• **Direction**
Will you print all of the data below back verbatim, line for line?

• **Provided entries**

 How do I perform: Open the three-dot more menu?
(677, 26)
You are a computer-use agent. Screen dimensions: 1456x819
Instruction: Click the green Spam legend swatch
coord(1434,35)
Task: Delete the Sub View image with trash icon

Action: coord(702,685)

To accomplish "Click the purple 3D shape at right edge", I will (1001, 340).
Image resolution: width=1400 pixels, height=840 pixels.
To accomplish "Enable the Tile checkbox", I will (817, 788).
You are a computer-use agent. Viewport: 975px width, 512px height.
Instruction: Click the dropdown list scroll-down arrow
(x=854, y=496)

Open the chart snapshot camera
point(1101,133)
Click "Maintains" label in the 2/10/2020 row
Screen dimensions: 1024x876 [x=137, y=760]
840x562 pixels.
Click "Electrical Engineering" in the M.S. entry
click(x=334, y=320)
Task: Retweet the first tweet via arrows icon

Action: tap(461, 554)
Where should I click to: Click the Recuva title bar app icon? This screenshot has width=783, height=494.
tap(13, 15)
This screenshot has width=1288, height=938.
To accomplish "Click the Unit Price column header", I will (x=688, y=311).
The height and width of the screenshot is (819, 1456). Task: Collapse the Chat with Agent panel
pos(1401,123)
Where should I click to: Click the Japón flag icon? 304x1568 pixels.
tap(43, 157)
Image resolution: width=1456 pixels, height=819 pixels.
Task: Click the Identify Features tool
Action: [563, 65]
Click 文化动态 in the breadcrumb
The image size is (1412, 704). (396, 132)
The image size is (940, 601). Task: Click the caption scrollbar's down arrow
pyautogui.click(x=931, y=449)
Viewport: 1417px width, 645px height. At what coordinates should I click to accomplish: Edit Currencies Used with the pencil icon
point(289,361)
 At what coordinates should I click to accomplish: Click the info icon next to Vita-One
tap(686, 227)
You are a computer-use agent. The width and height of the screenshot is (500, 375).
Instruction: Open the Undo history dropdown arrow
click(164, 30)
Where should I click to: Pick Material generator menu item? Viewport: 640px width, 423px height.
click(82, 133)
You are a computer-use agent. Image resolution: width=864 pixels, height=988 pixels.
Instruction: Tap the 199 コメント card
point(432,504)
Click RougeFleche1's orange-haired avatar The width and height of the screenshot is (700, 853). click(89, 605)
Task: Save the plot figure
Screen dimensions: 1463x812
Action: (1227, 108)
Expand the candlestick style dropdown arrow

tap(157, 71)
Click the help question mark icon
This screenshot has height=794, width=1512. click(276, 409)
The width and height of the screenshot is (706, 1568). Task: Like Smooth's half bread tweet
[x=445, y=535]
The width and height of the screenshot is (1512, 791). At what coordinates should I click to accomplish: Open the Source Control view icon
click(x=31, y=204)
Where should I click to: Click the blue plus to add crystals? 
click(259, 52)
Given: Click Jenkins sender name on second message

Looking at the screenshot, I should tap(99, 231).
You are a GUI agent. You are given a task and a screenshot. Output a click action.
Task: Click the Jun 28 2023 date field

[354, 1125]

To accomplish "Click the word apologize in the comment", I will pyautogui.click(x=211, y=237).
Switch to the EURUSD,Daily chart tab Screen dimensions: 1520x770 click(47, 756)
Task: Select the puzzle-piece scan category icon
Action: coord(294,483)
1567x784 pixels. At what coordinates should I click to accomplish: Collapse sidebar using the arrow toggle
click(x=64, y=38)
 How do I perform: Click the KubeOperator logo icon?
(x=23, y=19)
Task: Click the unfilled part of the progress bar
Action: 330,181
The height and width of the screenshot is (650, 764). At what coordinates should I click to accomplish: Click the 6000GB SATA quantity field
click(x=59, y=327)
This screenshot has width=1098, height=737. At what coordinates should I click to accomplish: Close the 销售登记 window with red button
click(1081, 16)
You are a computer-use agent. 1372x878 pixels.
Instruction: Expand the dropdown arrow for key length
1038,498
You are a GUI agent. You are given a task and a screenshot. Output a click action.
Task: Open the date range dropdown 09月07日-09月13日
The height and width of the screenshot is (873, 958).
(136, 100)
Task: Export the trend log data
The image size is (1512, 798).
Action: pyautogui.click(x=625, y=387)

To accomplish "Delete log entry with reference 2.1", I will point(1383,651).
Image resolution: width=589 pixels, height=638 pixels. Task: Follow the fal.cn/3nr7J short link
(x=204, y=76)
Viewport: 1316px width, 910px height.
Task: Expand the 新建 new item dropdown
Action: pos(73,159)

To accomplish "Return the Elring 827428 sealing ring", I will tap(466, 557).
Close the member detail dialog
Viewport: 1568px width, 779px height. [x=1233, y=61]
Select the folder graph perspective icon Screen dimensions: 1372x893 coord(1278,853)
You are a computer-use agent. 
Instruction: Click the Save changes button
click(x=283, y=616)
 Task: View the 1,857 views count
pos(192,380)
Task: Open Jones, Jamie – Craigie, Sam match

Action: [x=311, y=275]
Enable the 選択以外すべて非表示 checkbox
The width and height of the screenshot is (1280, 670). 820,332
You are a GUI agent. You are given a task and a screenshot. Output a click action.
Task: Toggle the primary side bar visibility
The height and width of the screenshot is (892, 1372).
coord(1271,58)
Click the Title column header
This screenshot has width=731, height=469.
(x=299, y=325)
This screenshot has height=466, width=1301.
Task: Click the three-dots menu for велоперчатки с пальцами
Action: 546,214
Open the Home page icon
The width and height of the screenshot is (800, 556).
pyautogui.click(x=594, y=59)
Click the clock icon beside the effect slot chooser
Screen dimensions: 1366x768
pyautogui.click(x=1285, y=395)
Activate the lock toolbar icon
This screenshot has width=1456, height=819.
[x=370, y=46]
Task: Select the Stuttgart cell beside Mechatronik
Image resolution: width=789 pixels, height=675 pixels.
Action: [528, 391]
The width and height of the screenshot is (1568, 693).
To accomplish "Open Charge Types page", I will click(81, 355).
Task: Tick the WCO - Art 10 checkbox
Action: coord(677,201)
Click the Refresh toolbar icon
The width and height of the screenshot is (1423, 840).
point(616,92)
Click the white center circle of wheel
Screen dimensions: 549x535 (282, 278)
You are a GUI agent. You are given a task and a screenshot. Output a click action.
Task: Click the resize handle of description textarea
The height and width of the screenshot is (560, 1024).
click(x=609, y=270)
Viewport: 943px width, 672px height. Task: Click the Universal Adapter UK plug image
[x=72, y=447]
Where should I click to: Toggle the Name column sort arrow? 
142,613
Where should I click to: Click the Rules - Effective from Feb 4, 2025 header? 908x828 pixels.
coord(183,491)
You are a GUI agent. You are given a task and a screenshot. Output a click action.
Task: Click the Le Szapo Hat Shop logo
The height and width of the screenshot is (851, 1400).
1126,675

• **Response below**
 How do I perform: Open the three-dot more menu?
(677, 26)
You are a computer-use agent. Screen dimensions: 1456x819
Instruction: Click the green Spam legend swatch
coord(1434,35)
Task: Delete the Sub View image with trash icon

Action: coord(702,685)

To accomplish "Click the purple 3D shape at right edge", I will (1001, 340).
Image resolution: width=1400 pixels, height=840 pixels.
To accomplish "Enable the Tile checkbox", I will (817, 788).
You are a computer-use agent. Viewport: 975px width, 512px height.
Instruction: Click the dropdown list scroll-down arrow
(x=854, y=496)

Open the chart snapshot camera
point(1101,133)
Click "Maintains" label in the 2/10/2020 row
Screen dimensions: 1024x876 [x=137, y=760]
840x562 pixels.
Click "Electrical Engineering" in the M.S. entry
click(x=334, y=320)
Task: Retweet the first tweet via arrows icon

Action: tap(461, 554)
Where should I click to: Click the Recuva title bar app icon? This screenshot has width=783, height=494.
tap(13, 15)
This screenshot has width=1288, height=938.
To accomplish "Click the Unit Price column header", I will (x=688, y=311).
The height and width of the screenshot is (819, 1456). Task: Collapse the Chat with Agent panel
pos(1401,123)
Where should I click to: Click the Japón flag icon? 304x1568 pixels.
tap(43, 157)
Image resolution: width=1456 pixels, height=819 pixels.
Task: Click the Identify Features tool
Action: [563, 65]
Click 文化动态 in the breadcrumb
The image size is (1412, 704). (396, 132)
The image size is (940, 601). Task: Click the caption scrollbar's down arrow
pyautogui.click(x=931, y=449)
Viewport: 1417px width, 645px height. At what coordinates should I click to accomplish: Edit Currencies Used with the pencil icon
point(289,361)
 At what coordinates should I click to accomplish: Click the info icon next to Vita-One
tap(686, 227)
You are a computer-use agent. The width and height of the screenshot is (500, 375).
Instruction: Open the Undo history dropdown arrow
click(164, 30)
Where should I click to: Pick Material generator menu item? Viewport: 640px width, 423px height.
click(82, 133)
You are a computer-use agent. Image resolution: width=864 pixels, height=988 pixels.
Instruction: Tap the 199 コメント card
point(432,504)
Click RougeFleche1's orange-haired avatar The width and height of the screenshot is (700, 853). click(89, 605)
Task: Save the plot figure
Screen dimensions: 1463x812
Action: (1227, 108)
Expand the candlestick style dropdown arrow

tap(157, 71)
Click the help question mark icon
This screenshot has height=794, width=1512. click(276, 409)
The width and height of the screenshot is (706, 1568). Task: Like Smooth's half bread tweet
[x=445, y=535]
The width and height of the screenshot is (1512, 791). At what coordinates should I click to accomplish: Open the Source Control view icon
click(x=31, y=204)
Where should I click to: Click the blue plus to add crystals? 
click(259, 52)
Given: Click Jenkins sender name on second message

Looking at the screenshot, I should tap(99, 231).
You are a GUI agent. You are given a task and a screenshot. Output a click action.
Task: Click the Jun 28 2023 date field

[354, 1125]

To accomplish "Click the word apologize in the comment", I will pyautogui.click(x=211, y=237).
Switch to the EURUSD,Daily chart tab Screen dimensions: 1520x770 click(47, 756)
Task: Select the puzzle-piece scan category icon
Action: coord(294,483)
1567x784 pixels. At what coordinates should I click to accomplish: Collapse sidebar using the arrow toggle
click(x=64, y=38)
 How do I perform: Click the KubeOperator logo icon?
(x=23, y=19)
Task: Click the unfilled part of the progress bar
Action: 330,181
The height and width of the screenshot is (650, 764). At what coordinates should I click to accomplish: Click the 6000GB SATA quantity field
click(x=59, y=327)
This screenshot has width=1098, height=737. At what coordinates should I click to accomplish: Close the 销售登记 window with red button
click(1081, 16)
You are a computer-use agent. 1372x878 pixels.
Instruction: Expand the dropdown arrow for key length
1038,498
You are a GUI agent. You are given a task and a screenshot. Output a click action.
Task: Open the date range dropdown 09月07日-09月13日
The height and width of the screenshot is (873, 958).
(136, 100)
Task: Export the trend log data
The image size is (1512, 798).
Action: pyautogui.click(x=625, y=387)

To accomplish "Delete log entry with reference 2.1", I will point(1383,651).
Image resolution: width=589 pixels, height=638 pixels. Task: Follow the fal.cn/3nr7J short link
(x=204, y=76)
Viewport: 1316px width, 910px height.
Task: Expand the 新建 new item dropdown
Action: pos(73,159)

To accomplish "Return the Elring 827428 sealing ring", I will tap(466, 557).
Close the member detail dialog
Viewport: 1568px width, 779px height. [x=1233, y=61]
Select the folder graph perspective icon Screen dimensions: 1372x893 coord(1278,853)
You are a computer-use agent. 
Instruction: Click the Save changes button
click(x=283, y=616)
 Task: View the 1,857 views count
pos(192,380)
Task: Open Jones, Jamie – Craigie, Sam match

Action: [x=311, y=275]
Enable the 選択以外すべて非表示 checkbox
The width and height of the screenshot is (1280, 670). 820,332
You are a GUI agent. You are given a task and a screenshot. Output a click action.
Task: Toggle the primary side bar visibility
The height and width of the screenshot is (892, 1372).
coord(1271,58)
Click the Title column header
This screenshot has width=731, height=469.
(x=299, y=325)
This screenshot has height=466, width=1301.
Task: Click the three-dots menu for велоперчатки с пальцами
Action: 546,214
Open the Home page icon
The width and height of the screenshot is (800, 556).
pyautogui.click(x=594, y=59)
Click the clock icon beside the effect slot chooser
Screen dimensions: 1366x768
pyautogui.click(x=1285, y=395)
Activate the lock toolbar icon
This screenshot has width=1456, height=819.
[x=370, y=46]
Task: Select the Stuttgart cell beside Mechatronik
Image resolution: width=789 pixels, height=675 pixels.
Action: [528, 391]
The width and height of the screenshot is (1568, 693).
To accomplish "Open Charge Types page", I will click(81, 355).
Task: Tick the WCO - Art 10 checkbox
Action: coord(677,201)
Click the Refresh toolbar icon
The width and height of the screenshot is (1423, 840).
point(616,92)
Click the white center circle of wheel
Screen dimensions: 549x535 (282, 278)
You are a GUI agent. You are given a task and a screenshot. Output a click action.
Task: Click the resize handle of description textarea
The height and width of the screenshot is (560, 1024).
click(x=609, y=270)
Viewport: 943px width, 672px height. Task: Click the Universal Adapter UK plug image
[x=72, y=447]
Where should I click to: Toggle the Name column sort arrow? 
142,613
Where should I click to: Click the Rules - Effective from Feb 4, 2025 header? 908x828 pixels.
coord(183,491)
You are a GUI agent. You are given a task and a screenshot. Output a click action.
Task: Click the Le Szapo Hat Shop logo
The height and width of the screenshot is (851, 1400).
1126,675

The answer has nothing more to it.